I hate to be asked what my favorite movie is (how can you pick just one when there are so many great films, which you love for so many different reasons?), but I was asked in an interview a few years ago, so I had to come up with an answer. The one I eventually came up with—His Girl Friday—is still what I’d say if anyone asked. Other movies (not a lot, but some) may be as wonderful as Howard Hawks’s brilliant adaptation of The Front Page, but I don’t think any others mean quite as much to me personally. So I watched it again this morning, as I have every couple of years since I first saw it in a revival theater in Austin.
That was in the late ’70s, a few months after I’d dropped out of college. I was free to a fault then, alienated and untethered, with a pretty good idea of what I was running from but no clue what I was going toward. I hadn’t yet found my tribe. Then I walked into His Girl Friday and there it was, a word-drunk world where the only thing worse than hypocrisy and corruption was lacking a sense of humor, where chivalry was nothing but paternalism in a top hat, where you knew Hildy should ditch her dull fiancé for her ex-husband, Walter, because of the sheer joy with which Hildy and Walter duked it out, toe to toe and newspaperman to newspaperman, in a battle of wits they both wound up winning. (Well, that and the fact that Walter is played by Cary Grant, the greatest romantic comedy star the movies have ever produced.) It hit me like a ray of hope for my future beaming straight out of the past—not that there was anything the least bit dated about it, aside from the black-and-white film stock and the references to things like Stalin and “the European war.”
I hadn’t yet met anyone remotely like the people I saw in the movie, either in life or in the films of the ’60s and ’70s. More importantly, I’d never seen that exhilaratingly equal a partnership between a man and a woman, or that great an appreciation of a woman’s need for—and right to—a career of her own. His Girl Friday told me those things were out there, in scenes like the one where one of Hildy’s colleagues reads the story she left in her typewriter while she’s out of the press room and then says: “I still say anybody who can write like that ain’t gonna give it up permanent to sew socks for someone who works in the insurance business.” Amen and hallelujah, brother.

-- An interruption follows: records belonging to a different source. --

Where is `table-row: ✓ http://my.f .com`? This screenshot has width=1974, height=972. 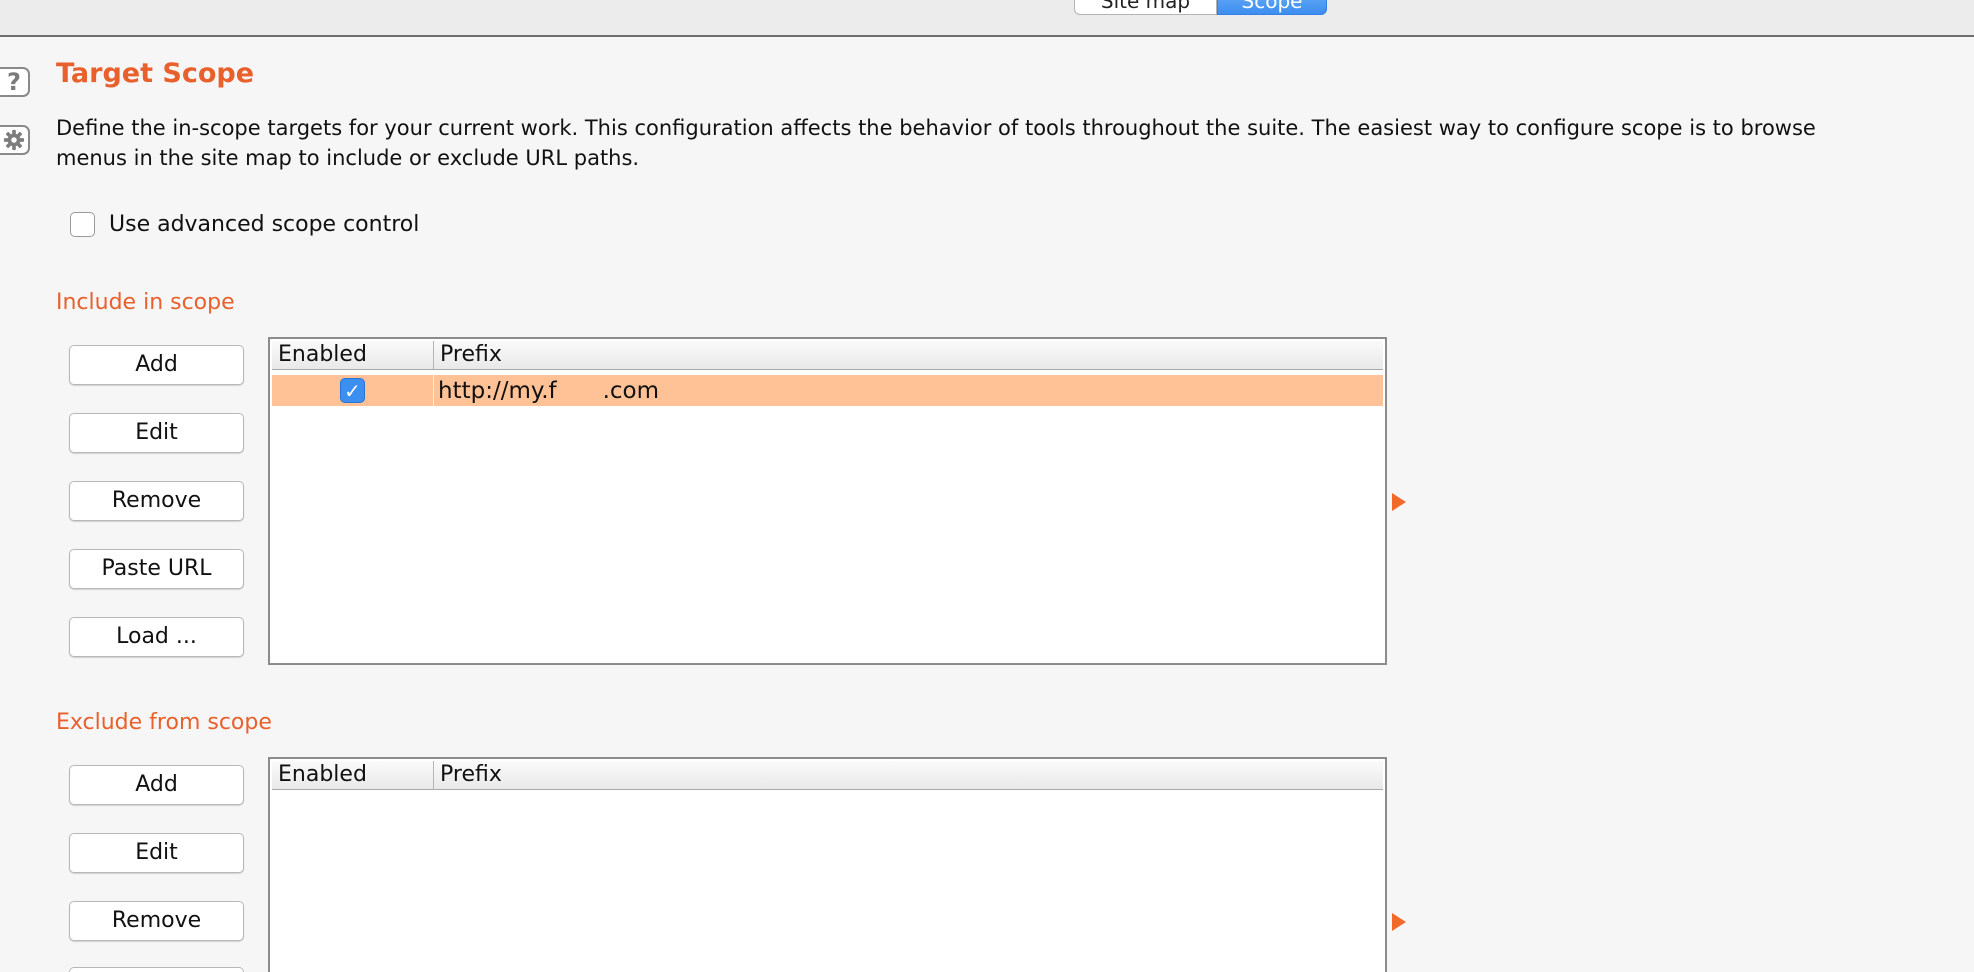 table-row: ✓ http://my.f .com is located at coordinates (828, 390).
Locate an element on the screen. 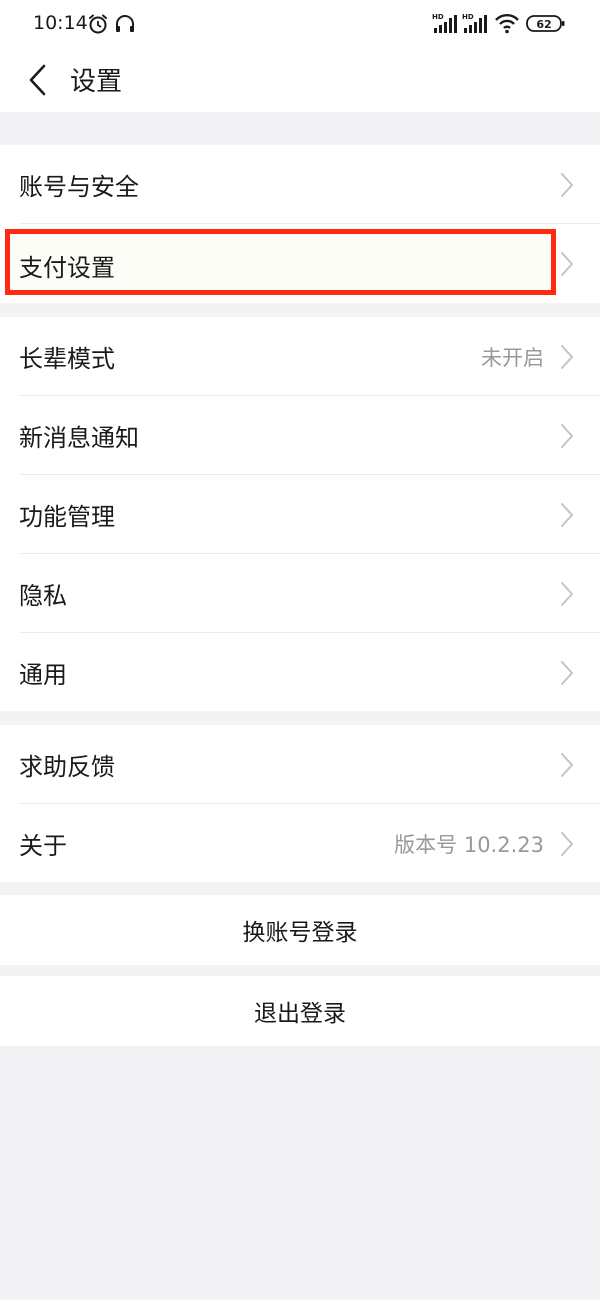 Image resolution: width=600 pixels, height=1300 pixels. settings-item-label: 账号与安全 is located at coordinates (79, 187).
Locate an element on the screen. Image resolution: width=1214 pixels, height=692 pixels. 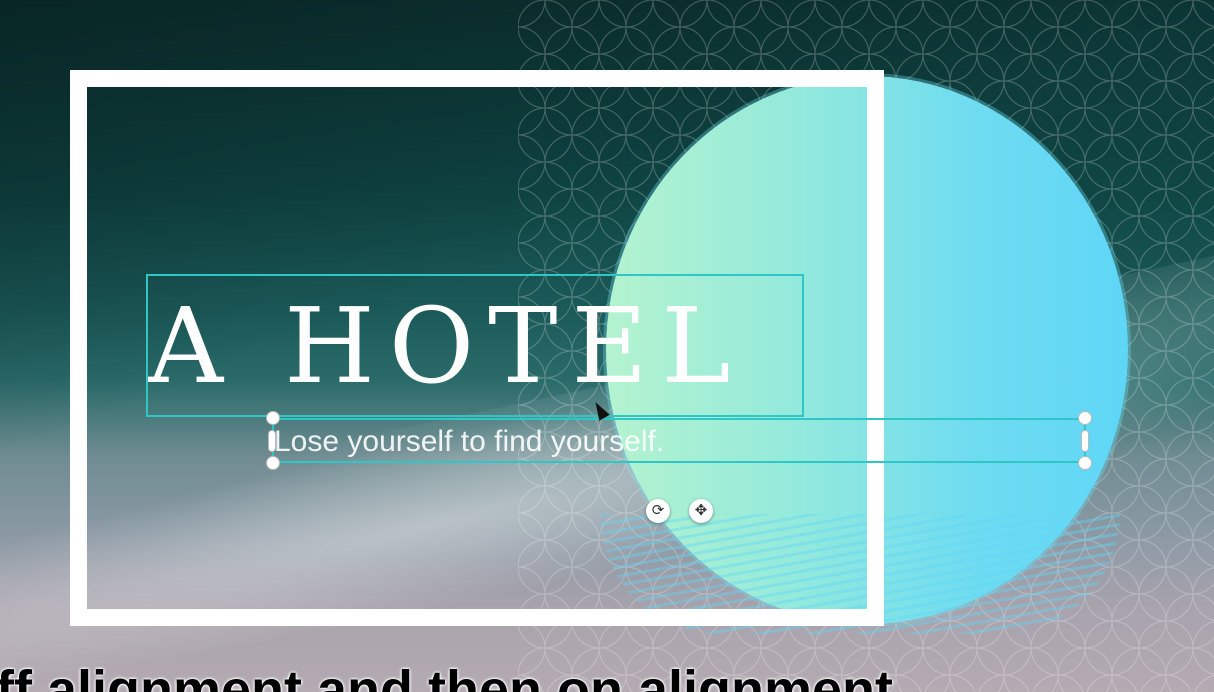
video-caption: ff alignment and then on alignment is located at coordinates (446, 676).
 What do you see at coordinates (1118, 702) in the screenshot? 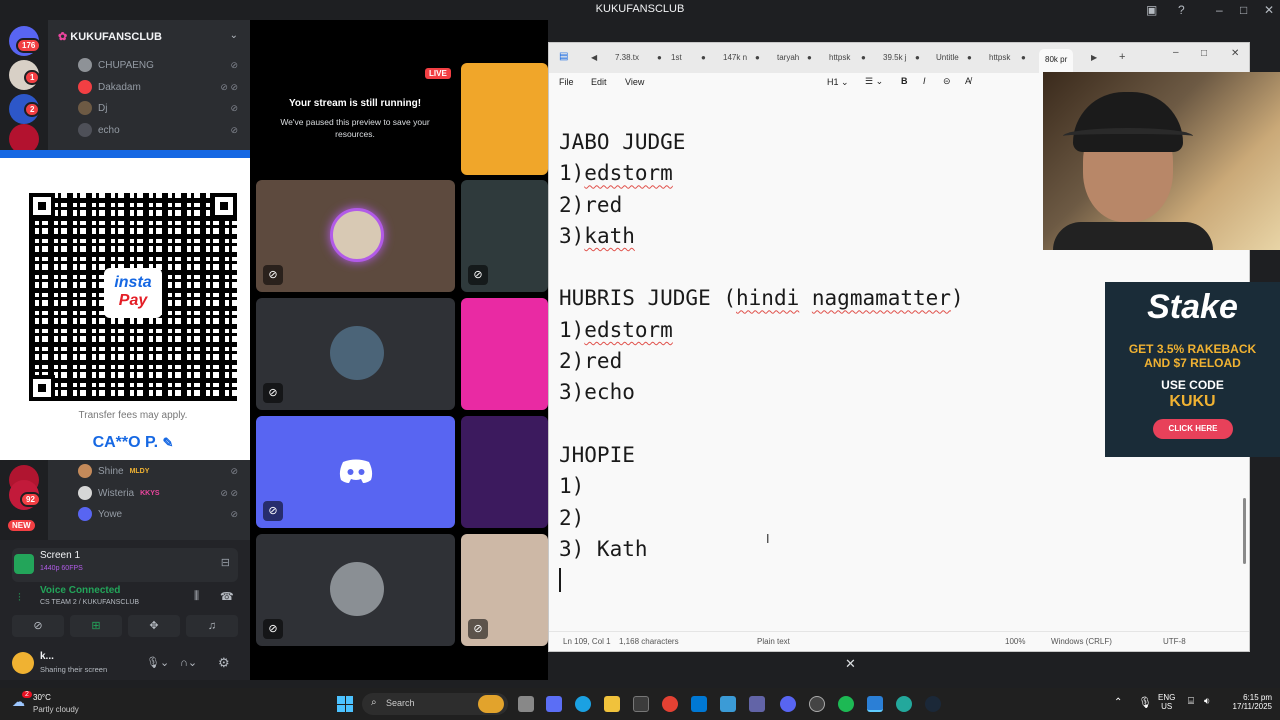
I see `tray-overflow-icon: ⌃` at bounding box center [1118, 702].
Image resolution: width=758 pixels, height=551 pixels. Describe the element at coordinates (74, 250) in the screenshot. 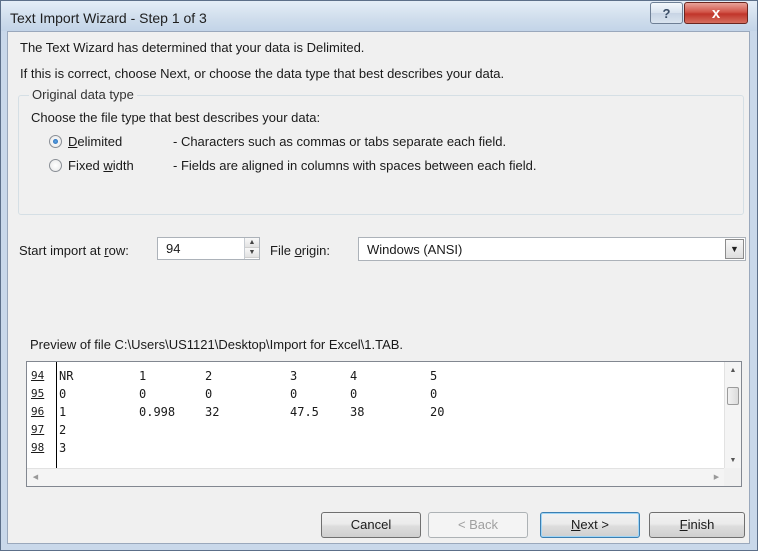

I see `start-row-label: Start import at row:` at that location.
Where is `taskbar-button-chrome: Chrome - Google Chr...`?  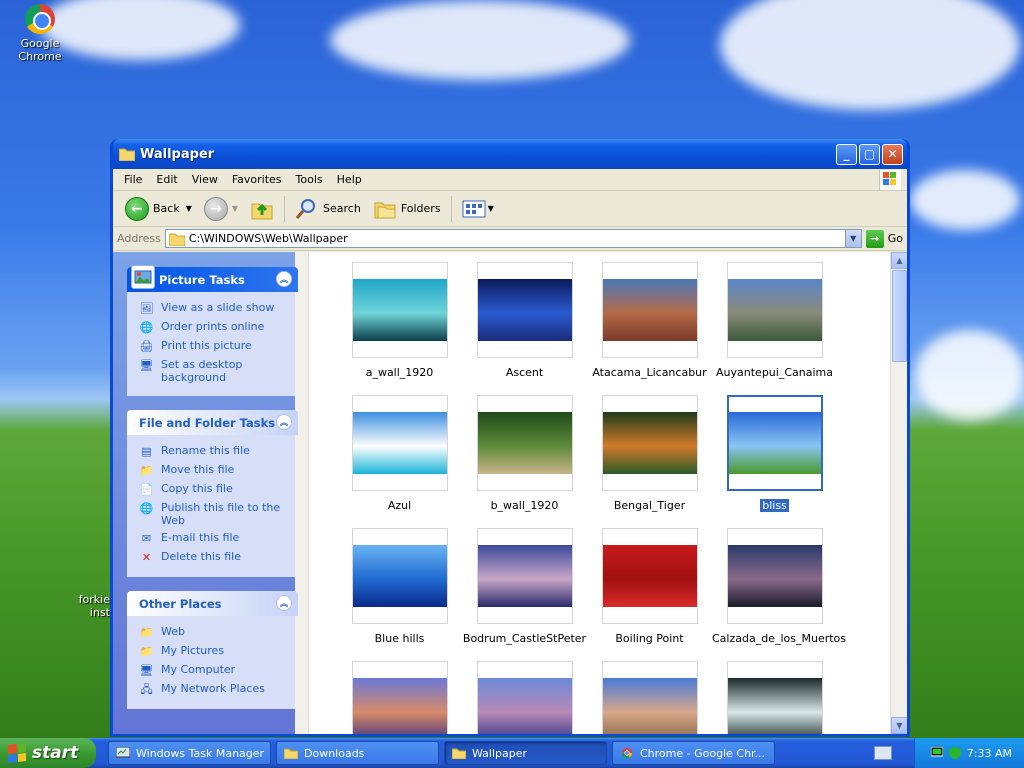 taskbar-button-chrome: Chrome - Google Chr... is located at coordinates (694, 753).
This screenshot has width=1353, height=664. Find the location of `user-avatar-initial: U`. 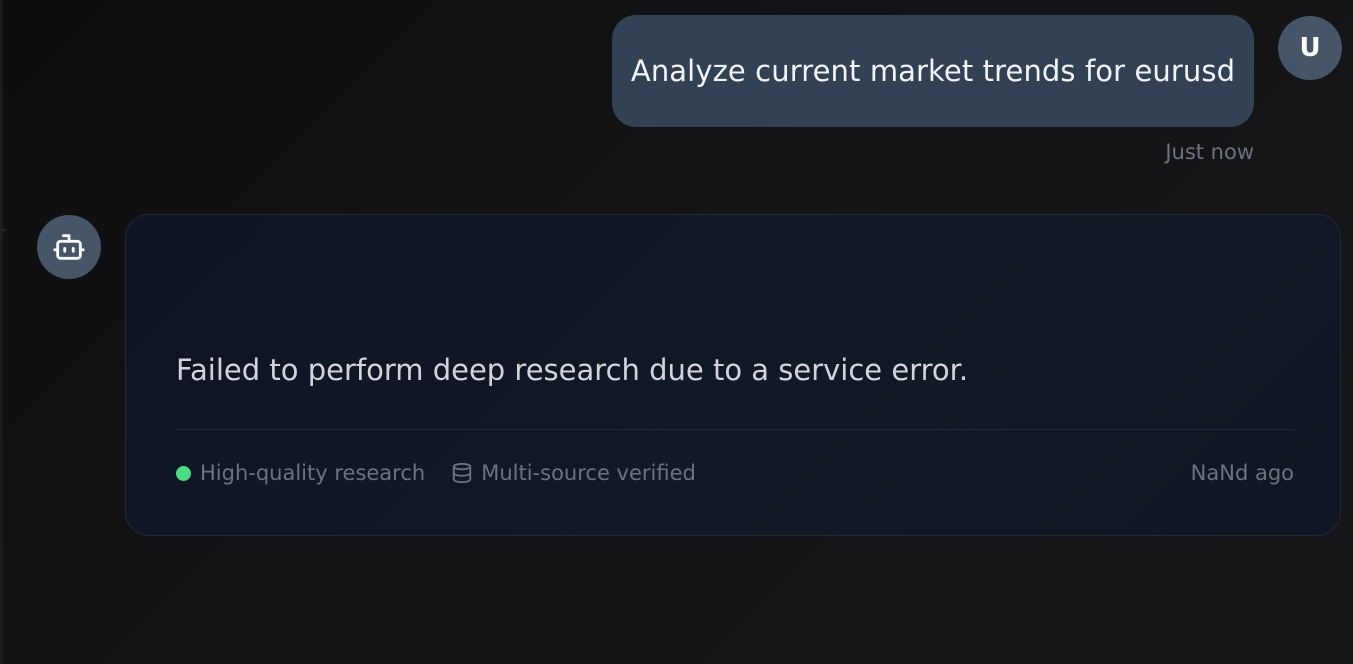

user-avatar-initial: U is located at coordinates (1310, 48).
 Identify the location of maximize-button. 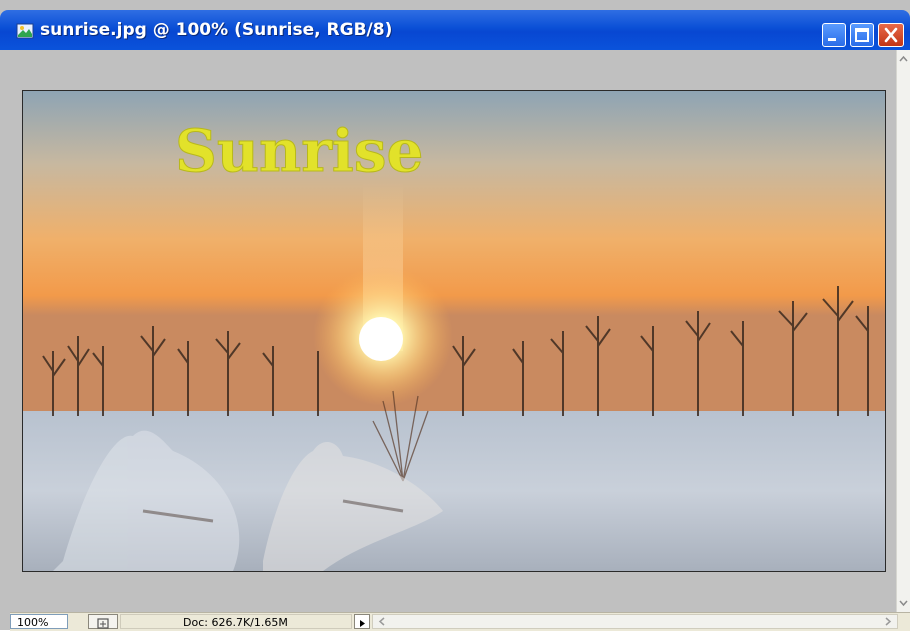
(862, 35).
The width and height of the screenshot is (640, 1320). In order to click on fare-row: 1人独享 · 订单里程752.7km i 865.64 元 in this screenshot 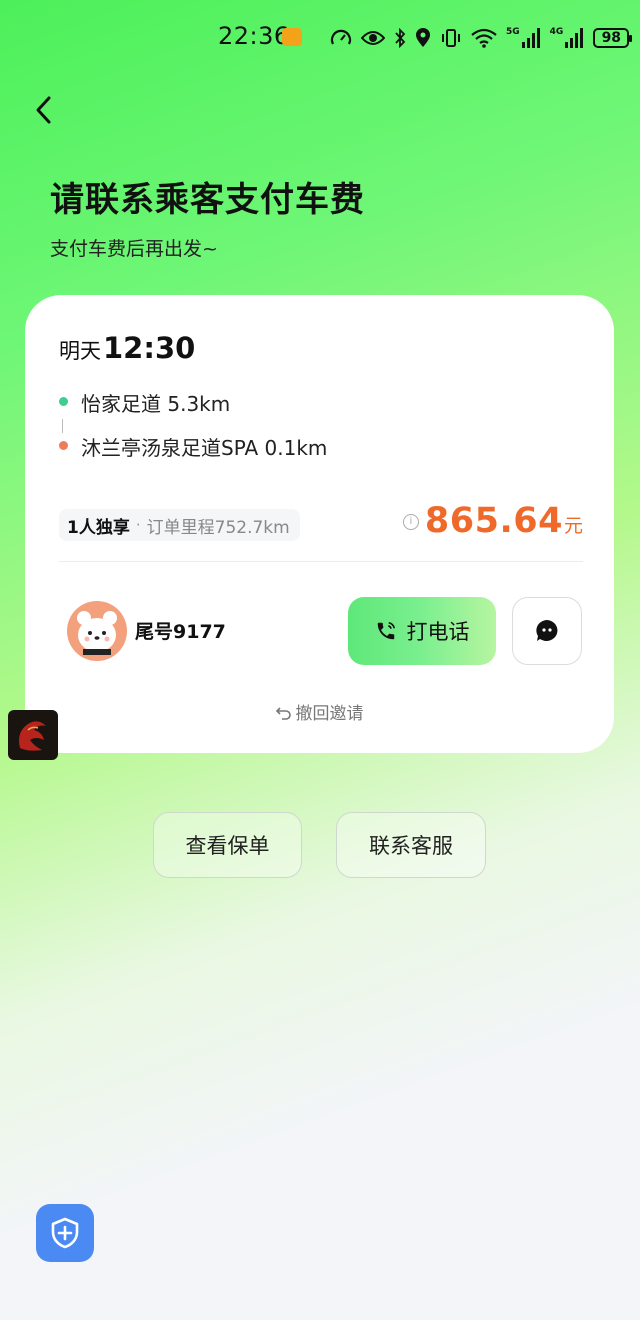, I will do `click(321, 524)`.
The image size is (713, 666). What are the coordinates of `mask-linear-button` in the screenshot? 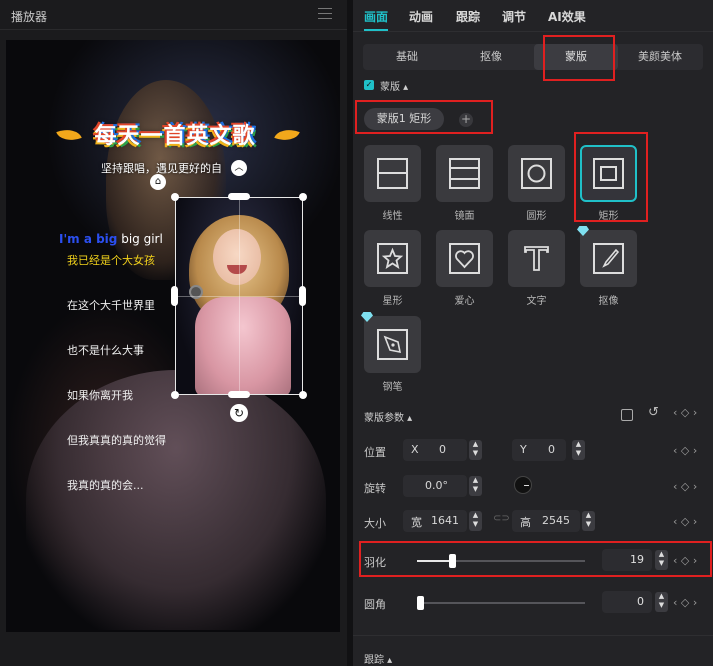 It's located at (392, 174).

Too smart to mess too much with Ben Hecht and Charles MacArthur’s original, except to change Hildy to a woman (and cast Roz Russell in the part) and give a romantic spin to the heat between her and the editor who’s fighting to keep her, Hawks and screenwriter Charles Lederer give us one of the best-written movies ever filmed, which seems appropriate considering it’s a clear-eyed, almost entirely unsentimentalized tribute to the power of the press. No wonder Hawks wanted to remake this story: Walter, Hildy, and their fast-talking colleagues are prototypical Hawksian professionals, people who see things clearly and feel them deeply but always keep the patter light, their cynicism just a smokescreen thrown up to shield tender hearts.
This is not quite a perfect movie. The slightly mawkish scenes with Earl, the death-row prisoner, and his friend Molly verge into the kind of condescension that can be the flip side of liberal-lefty compassion, and the cartoonishly clueless Pettibone (broadly played by Billy Gilbert) who keeps trying to deliver the governor’s reprieve for Earl feels as if he was dropped in from another movie.
In both cases, the staginess works against the movie’s greatest strength: the emotional authenticity that makes it feel more like a drama than a comedy despite a constant stream of exquisitely funny lines. In the past, I’ve been struck by how fast people in this movie talk, especially in the scenes with artfully overlapping dialogue (Robert Altman must have loved Hawks). What I noticed more today is how beautifully crafted all that dialogue is. Everyone speaks in his or her own specific voice, and nearly every line advances the story and/or tells us more about the characters.
Other movies may have done talk this well, but I’ve never seen one do it better.